(This post originally appeared HERE on the GLAAD Blog.)
For most people, talking about LGBT Pride Month conjures up a wave of images: brightly colored rainbow flags hanging from windows, loud pop music echoing through city streets, or even half-dressed folks dancing on parade floats usually come to mind.
These were lots of the same images of Pride I carried with me as a closeted high school student in my small hometown in North Carolina. At night, after my parents had gone to bed, I often would turn on the TV and watch stories about attractive LGBT people living hip lives in faraway worlds like New York and Los Angeles.
These people, with their convertibles and expensive cocktails and million-dollar outfits, seemed to truly have it all. For an impressionable, self-conscious gay boy in the South, these images took on a sort of dream-like quality- the Gay American Dream, actually. Any time I heard a homophobic slur in the hallway of my high school or a nasty comment from a member of my Baptist church, I would mentally whisk myself away to this fantasy, a world where life was simple, people were perfect, and living a queer life was as easy as breathing.
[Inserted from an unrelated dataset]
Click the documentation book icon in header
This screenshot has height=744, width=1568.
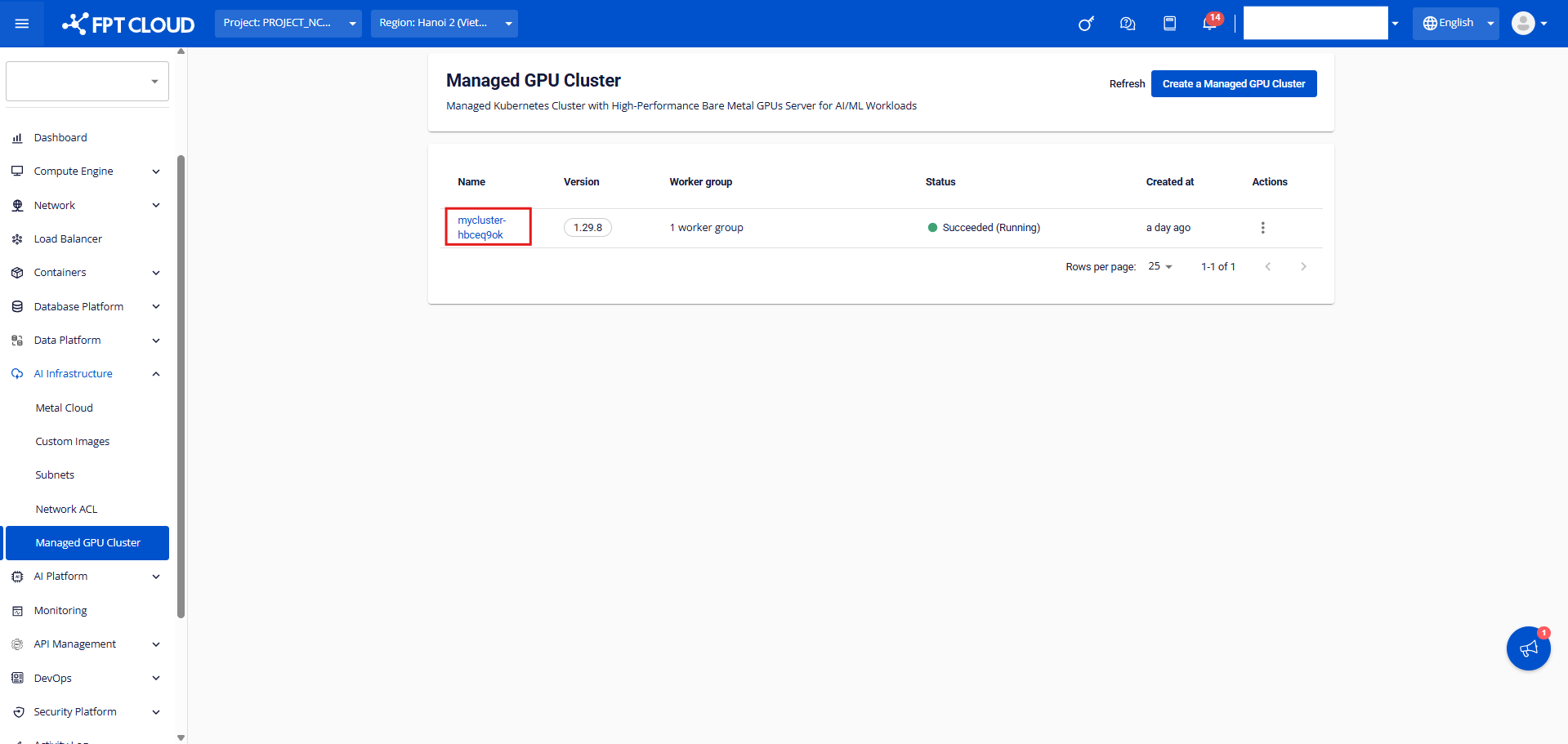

In my mind, the images of the Gay American Dream and Pride were almost synonymous. Indeed, with its rampant consumption, vibrant energy, and flawless people, Pride was almost the realization of the Gay American Dream. There was no hate violence or bullying on Pride days. In fact, homelessness, racism, transphobia, and other social ills were absent from my Pride as well, leaving instead designer-brand rainbow shirts and exquisitely marketed liquors in their wake.
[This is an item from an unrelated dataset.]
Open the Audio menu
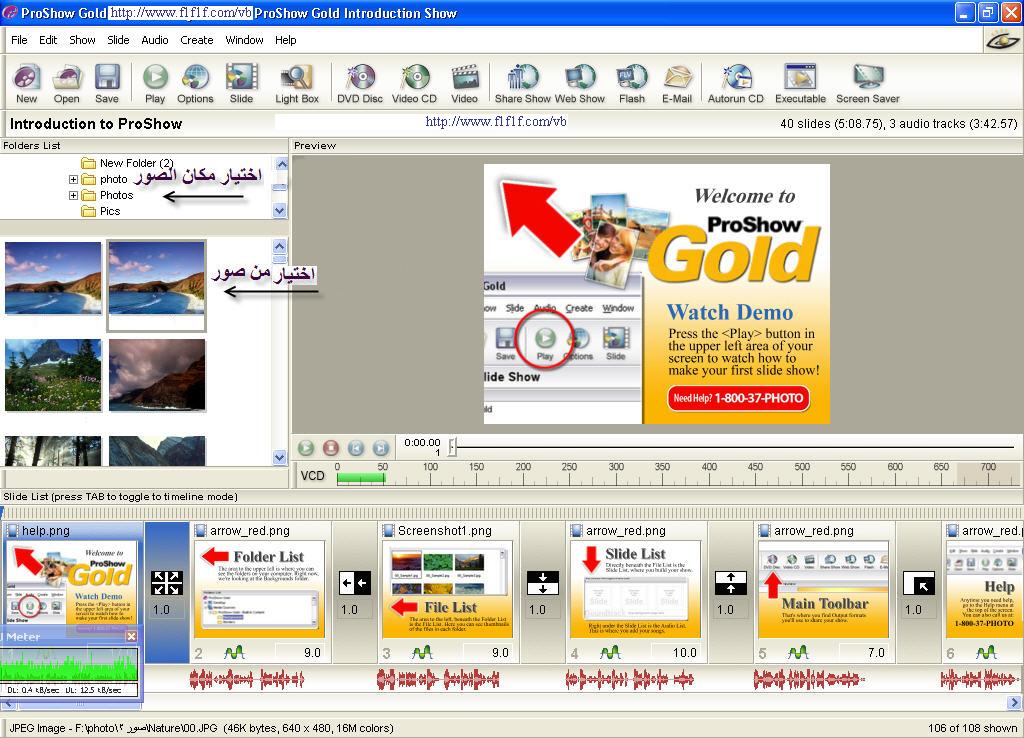 point(155,40)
It wasn’t until college that I learned that Pride is traditionally celebrated in June, marking the anniversary of the 1969 Stonewall riots in Manhattan. Contrary to the false narratives of simplicity I had internalized, I learned that Pride has its roots in s truggle rather than ease, owing its origins to the brave actions of LGBT people (and especially queer and transwomen of color) against discriminatory police action rather than the donations of corporate sponsors.
Learning about its radical history destabilized my narrow view of Pride. Where was the façade of merriment I had believed in for so long? Why were political and social concerns at the heart of an institution I was slowly realizing I knew almost nothing about? And what was I going to do about it?
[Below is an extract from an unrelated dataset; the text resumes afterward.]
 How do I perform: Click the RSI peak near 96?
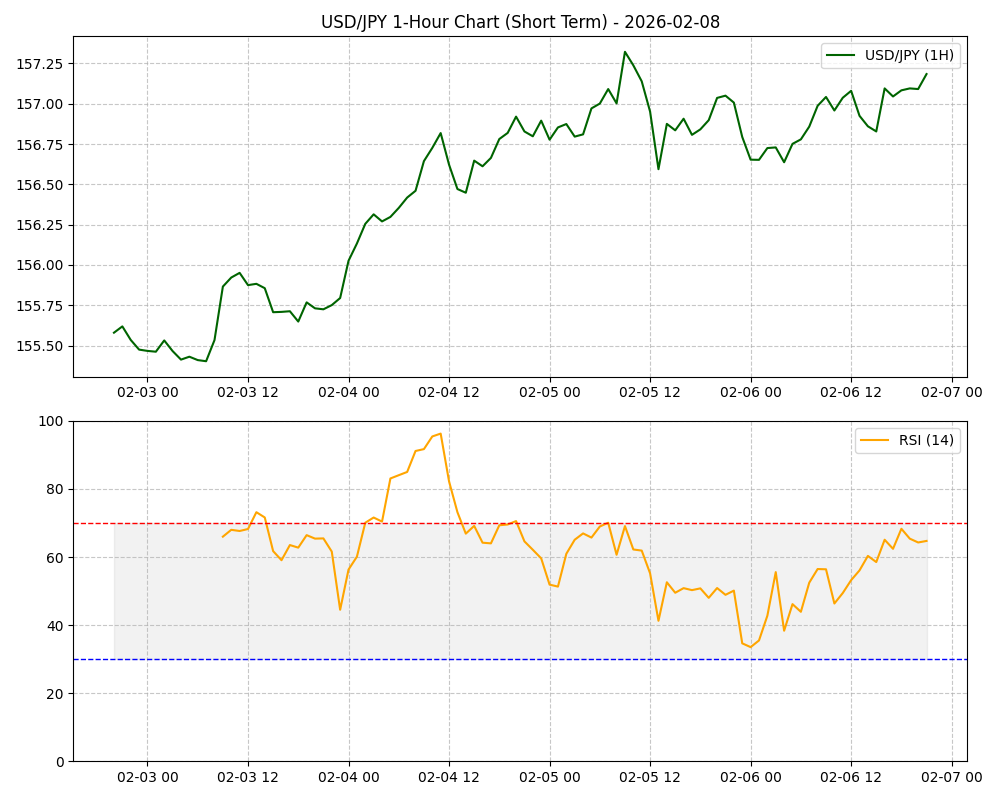[440, 433]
I took advantage of my relative freedom in the university setting and did as much reading on LGBT history, culture, and politics as I could, and the more I read, the more I realized how exclusionary the neatly-wrapped image of Pride I had bought into was. The more I thought about it, the more I realized how much Pride, in its current position in the popular imagination, relies on access to wealth, access to whiteness, and access to trendy urban centers with lots of bars and cafes.
Where were the low-income folks, the youth experiencing homelessness, the people of color, and the seniors in my Pride? Where were the radicals and the revolutionaries who had the nerve to stand up and fight back against institutionalized homophobia and transphobia at Stonewall? In short, where were the people who planted the seeds of Pride in the first place?
Now, as an out college student, I’ve realized that although my dream of Pride was nothing more than the frivolous oasis many LGBT people retreat to, Pride is very much alive and real. However, today, you won’t find the spirit of Pride at fabulous parades or gigantic parties. Instead, I believe, you will find the spirit of Pride in the small acts of resistance LGBT folks enact every single day in spite of a culture that oppresses and delegitimizes their lives and experiences.
While the calendar might say otherwise, Pride does not begin or end with the month of June. In fact, Pride transcends constraints of time or location, showing up anywhere from the glitter-lined streets of San Francisco to the small rural towns of the Bible Belt. Pride always has and always will be about defiance, about courage, and about the guts it takes to stand up and live honestly in a toxic world.
So let’s start dreaming new dreams about Pride this year. Instead of focusing on parade floats and pricey drinks, let’s work to create an image of Pride that reflects the diversity, struggles, and courage of LGBT people and our history, affirming that together we truly are a movement, not a market. Let’s dream a new dream for all of those youth struggling for a representation of themselves out there, inviting them in to the creation of a world that will ensure the health, well-being, and happiness of every person, not just the ones whose identities fit neatly into our parade snapshots.
I’m ready to start dreaming again. Are you?
Wilson Hood is a student activst and a political science major and social and economic justice and sexuality studies minor at The Unversity of North Carolina at Chapel Hill.